After he left to go on tour I didn't see him for almost four months. It was tough to fill my time with work, directly going to hang out with my other friends after. It wasn't the same, though. We didn't talk on the phone every night and we obviously could have our movie nights anymore. Whenever I passed by a Nandos I kept my head down, unable to look inside without getting sad. It was hard not having him there, extremely hard. But that made Niall coming home that much more special.

He'd surprised me, showing up at the end of my block as I walked down the sidewalk, earbuds in as music blasted through them. I was staring at the ground when I suddenly got the urge to look up. With that messy blonde hair and tired but still gorgeous smile, Niall let out a laugh and waved at me. I'd been shocked, seriously stunned because he wasn't supposed to be home for another week. But it had been the best surprise to ever happen to me, and as I ran toward him I realized that somewhere along the way I'd fallen in love with one of my best friend's.

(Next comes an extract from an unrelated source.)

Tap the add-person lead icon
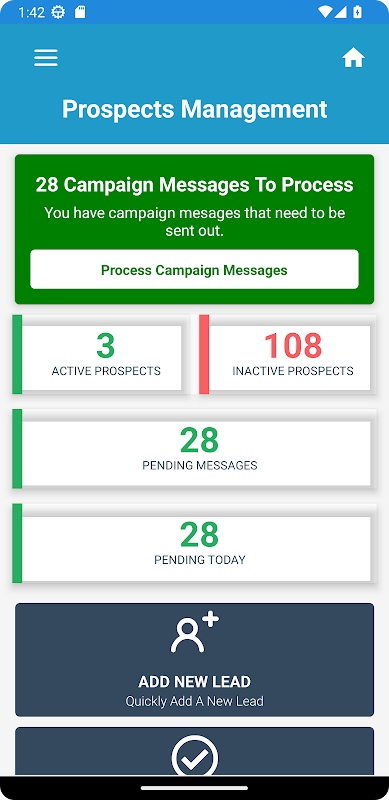The image size is (389, 800). [x=194, y=633]
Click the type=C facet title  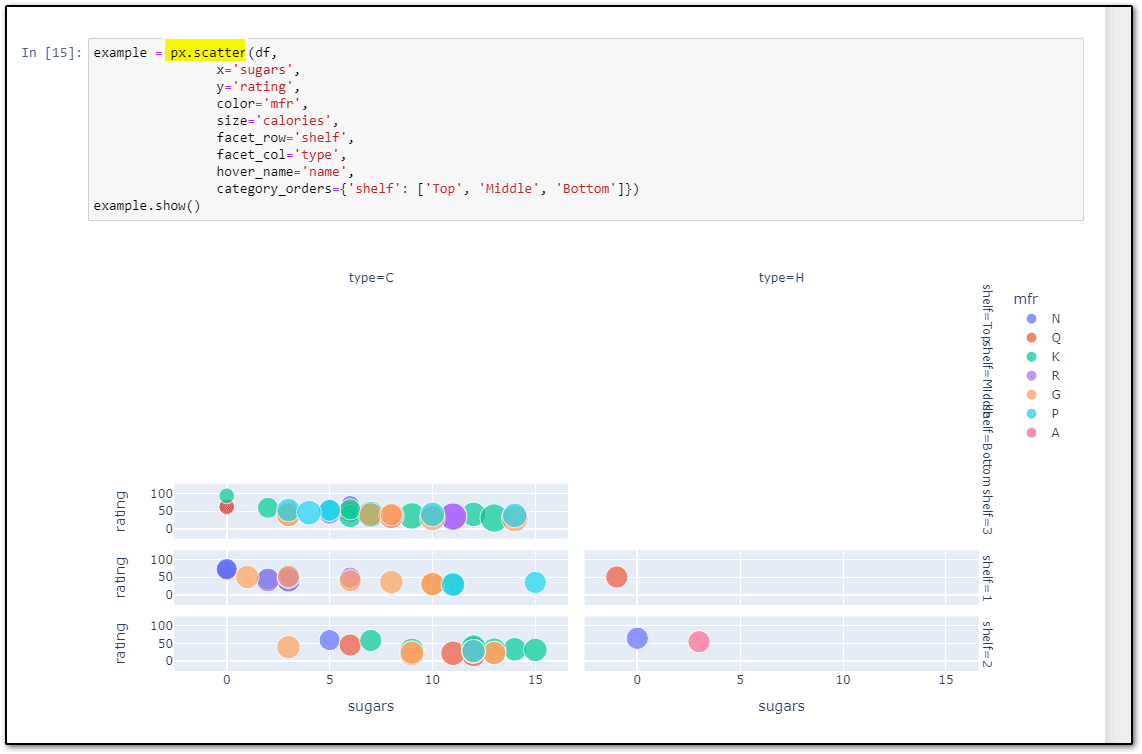(371, 277)
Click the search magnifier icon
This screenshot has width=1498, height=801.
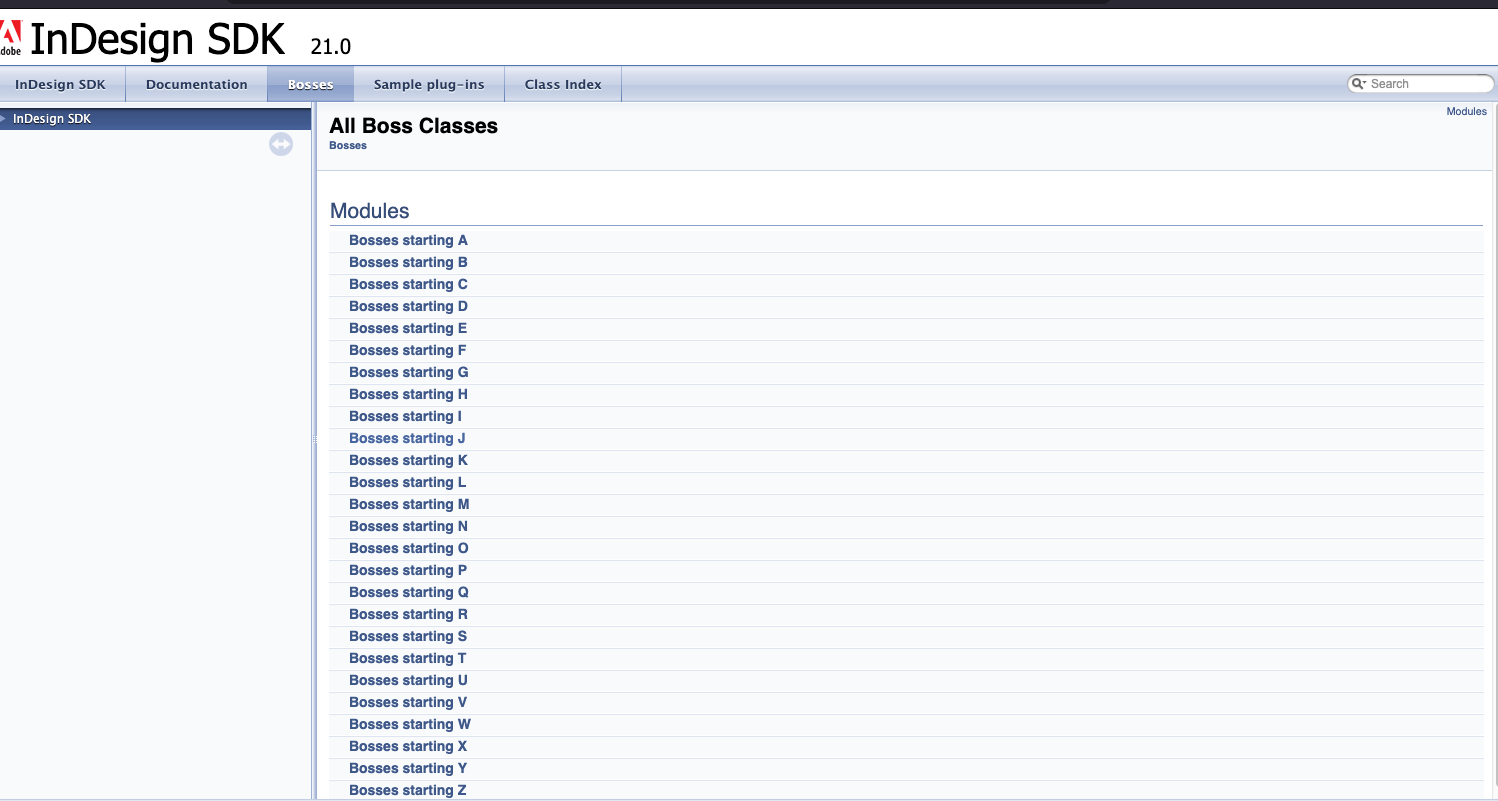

That was the first time I'd kissed Niall James Horan. We were standing outside of my townhouse, the sky darkening with the oncoming threat of rain. With my arms and legs wrapped around him as he swung me around, I couldn't help the feeling that overcame me and I pressed my lips to his, pausing and pulling away because it hit me all too quickly what I'd just done.

"I'm sorry," I whispered, tears already pricking my eyes because I knew that there was a huge chance I'd ruined our friendship.

He stared at me for a few moments and said nothing, one hand still holding my waist while I stared up at him. His eyes looked an unreal shade of blue, a slight green appearing just around the pupils. I'd gotten lost in those eyes so many times, stared into them while Niall told me about how hard it was sometimes, about how it hurt because some people didn't like him as much as the other boys. I'd looked in those eyes enough times to know when he was sad, when he was happy, or when he was fuming angry.